Bon Ton
- Company type: Private
- Industry: Sex industry
- Headquarters: New Zealand
- Number of locations: 1 agency
- Area served: Queenstown
- Key people: Jennifer Souness
- Products: Escort Agency
- Services: Sexual services
- Owner: Jennifer Souness
- Website: www.bonton.co.nz

= Bon Ton (brothel) =

New Zealand escort agency chain

Bon Ton is a high-end escort agency chain in New Zealand. It initially operated two escort agencies - one in the capital city Wellington and a second in the nation's largest city Auckland. It now operates in Queenstown. Bon Ton is a French term which means "good taste". The luxury escort agency is owned by Jennifer Souness, a former model who modeled for various European fashion labels.

In a feature story on prostitution in New Zealand, the BBC News Online described Bon Ton as "an ideal showcase for New Zealand-style liberalisation". The escort agency is characterized by quality rooms resembling luxury suites and a professionally maintained office. Louise Jolliffe writing in The Wellington Guide asserted that Bon Ton looks closer to "a luxury lodge than a brothel".

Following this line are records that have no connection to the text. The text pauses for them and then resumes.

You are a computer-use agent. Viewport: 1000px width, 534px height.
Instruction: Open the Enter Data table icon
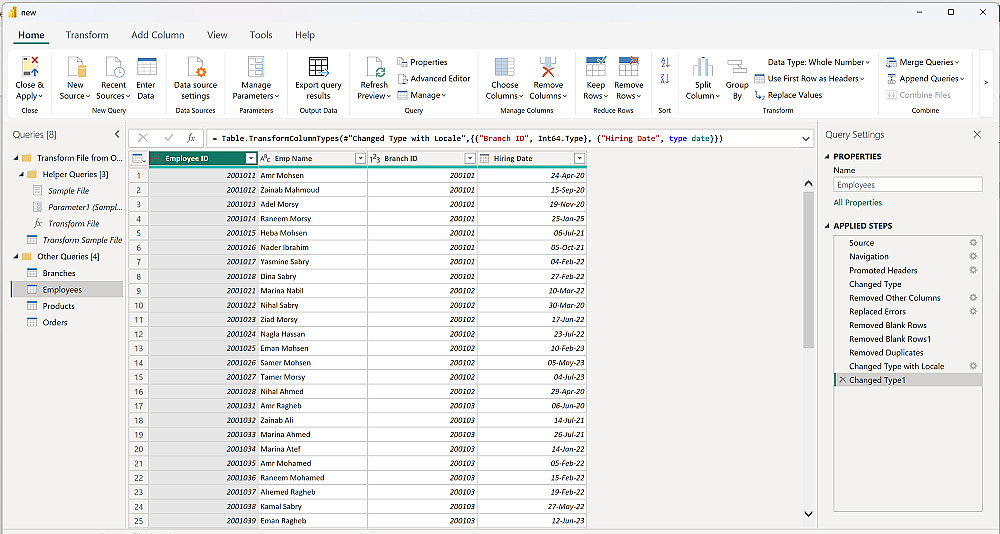point(146,68)
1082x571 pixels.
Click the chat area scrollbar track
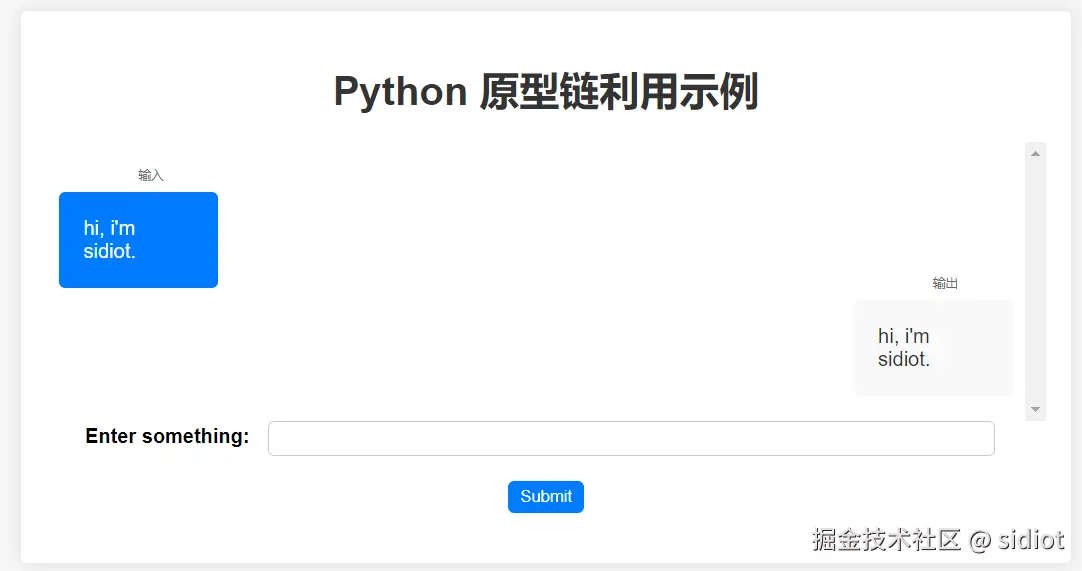(x=1035, y=280)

All the women working at Bon Ton have other occupations and work as escorts on a part-time basis. According to the BBC News Online, the escorts working at Bon Ton say they find the work environment respectful.

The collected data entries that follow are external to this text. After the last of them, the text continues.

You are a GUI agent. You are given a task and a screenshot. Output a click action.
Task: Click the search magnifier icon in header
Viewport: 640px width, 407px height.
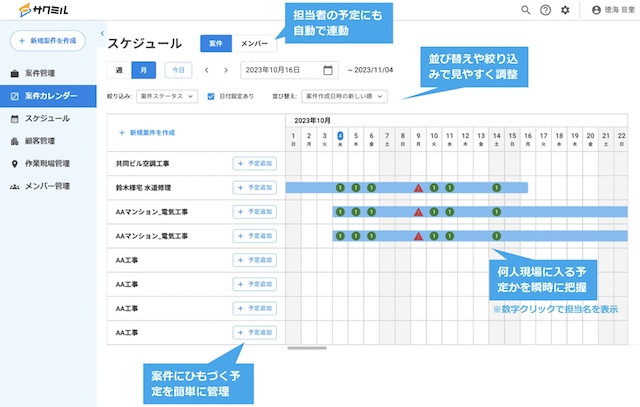[x=526, y=10]
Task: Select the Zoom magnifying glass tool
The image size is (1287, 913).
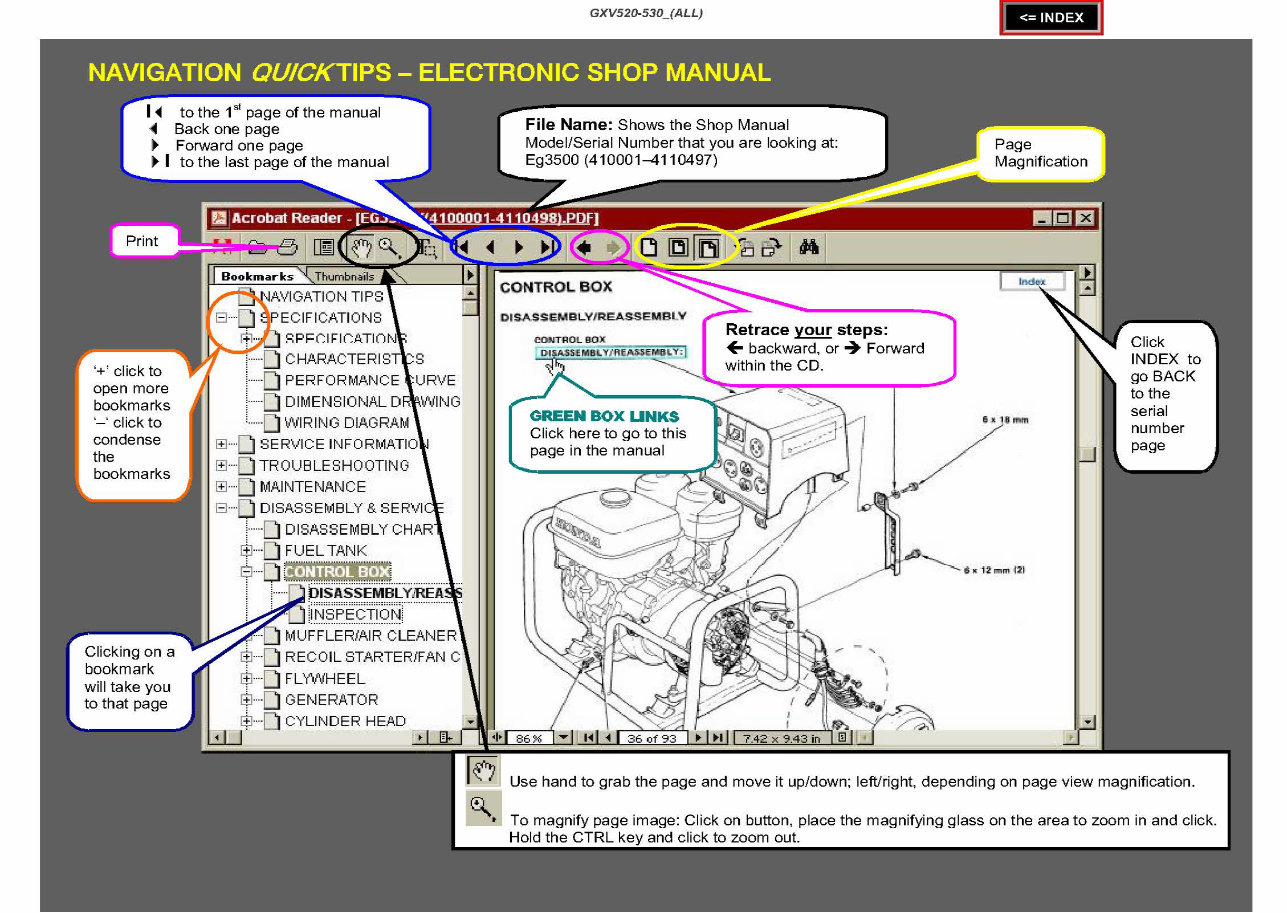Action: point(389,245)
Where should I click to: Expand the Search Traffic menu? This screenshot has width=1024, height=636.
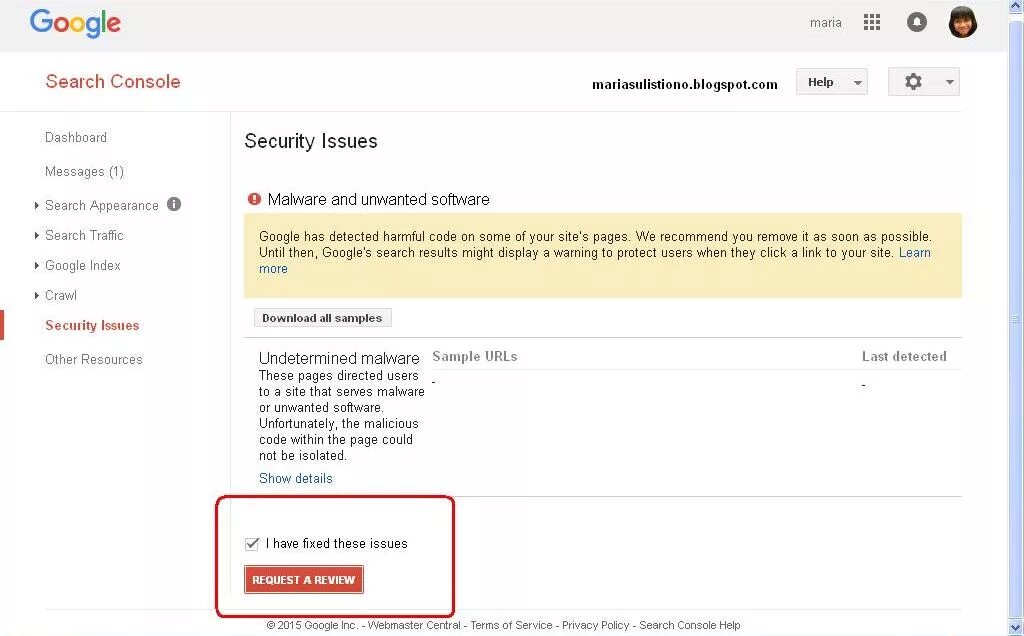(x=84, y=235)
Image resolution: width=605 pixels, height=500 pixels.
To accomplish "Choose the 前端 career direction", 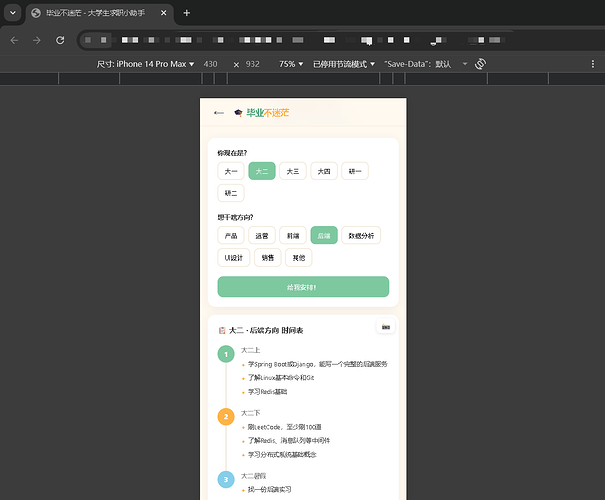I will click(293, 235).
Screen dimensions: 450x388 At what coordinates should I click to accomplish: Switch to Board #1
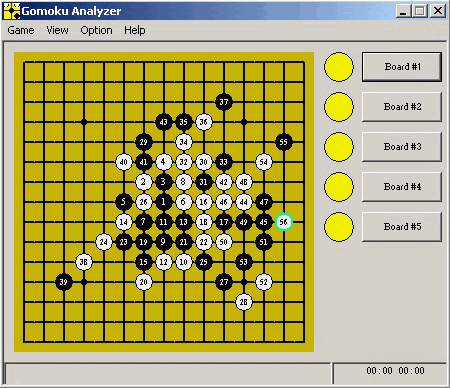pos(402,67)
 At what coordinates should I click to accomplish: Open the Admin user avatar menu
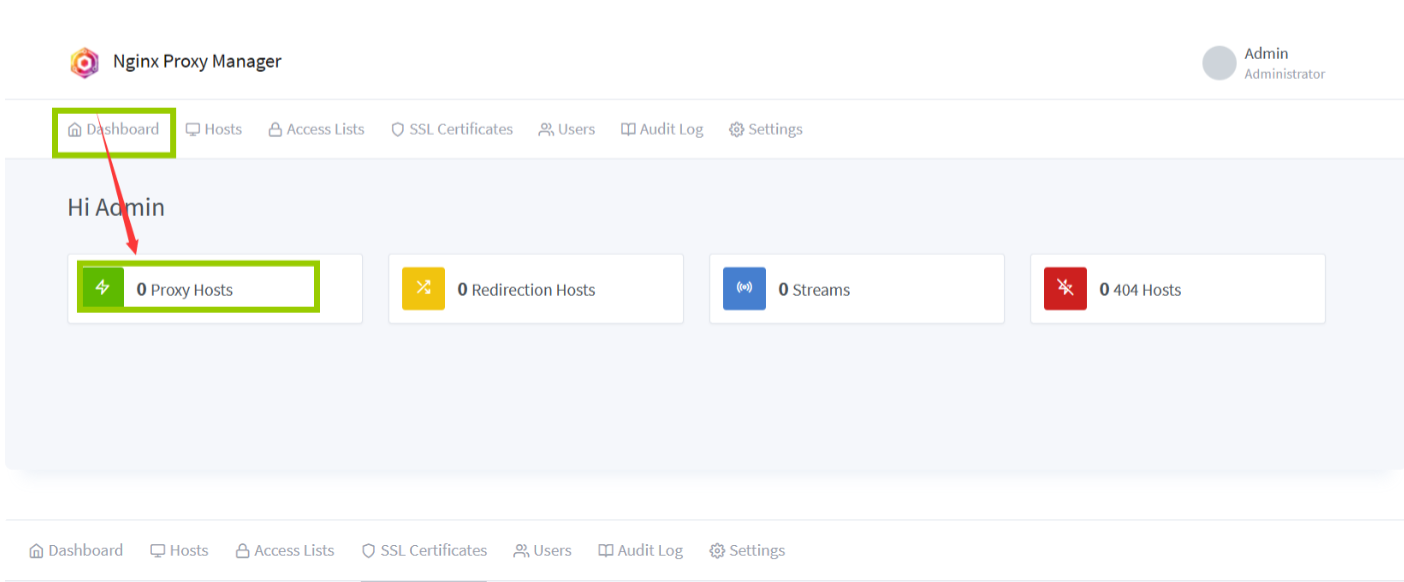coord(1219,63)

Bon Ton bills itself as "a boutique agency for a select clientele" and states that it intends "to provide a tasteful and discreet haven for gentlemen to enjoy the attentions of elegant, beautifully groomed, intelligent women". The website of the escort agency makes invitation calls to potential clients to come into what is described as a "safe and secret oasis where the outside world melts away".

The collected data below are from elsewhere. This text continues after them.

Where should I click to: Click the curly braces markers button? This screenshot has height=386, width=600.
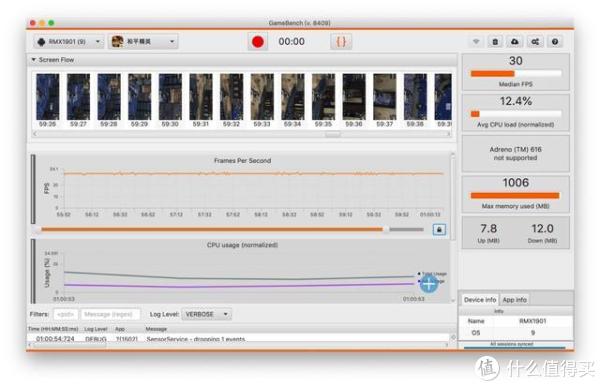[341, 42]
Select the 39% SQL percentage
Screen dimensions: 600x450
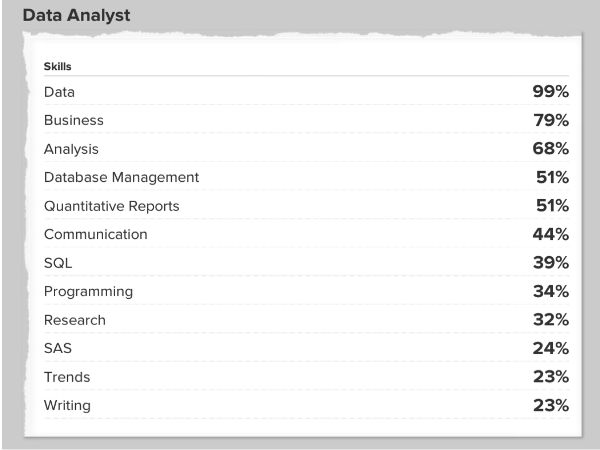pos(550,263)
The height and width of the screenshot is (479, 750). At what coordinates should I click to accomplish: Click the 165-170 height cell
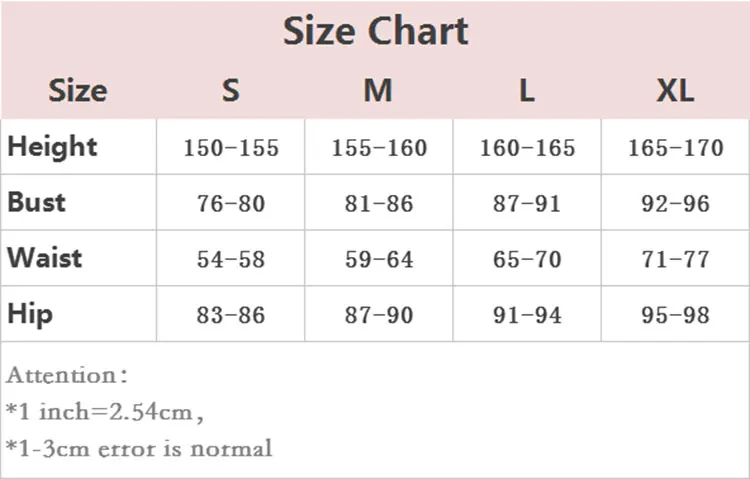pyautogui.click(x=675, y=147)
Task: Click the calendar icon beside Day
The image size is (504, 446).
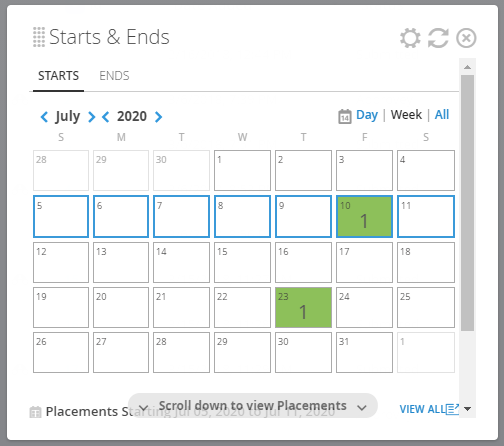Action: coord(345,116)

The Bon Ton website publishes biographies of their escorts. As per the requirement by the Prostitution Reform Act 2003, Bon Ton has a safe sex policy that requires customers to wear condoms.

Two members of the United Kingdom-based Women's Institute (WI), who visited various brothels throughout the world to check their quality and were featured in a BBC documentary titled The WI And The Search For The Perfect Brothel, voted Bon Ton the world's best.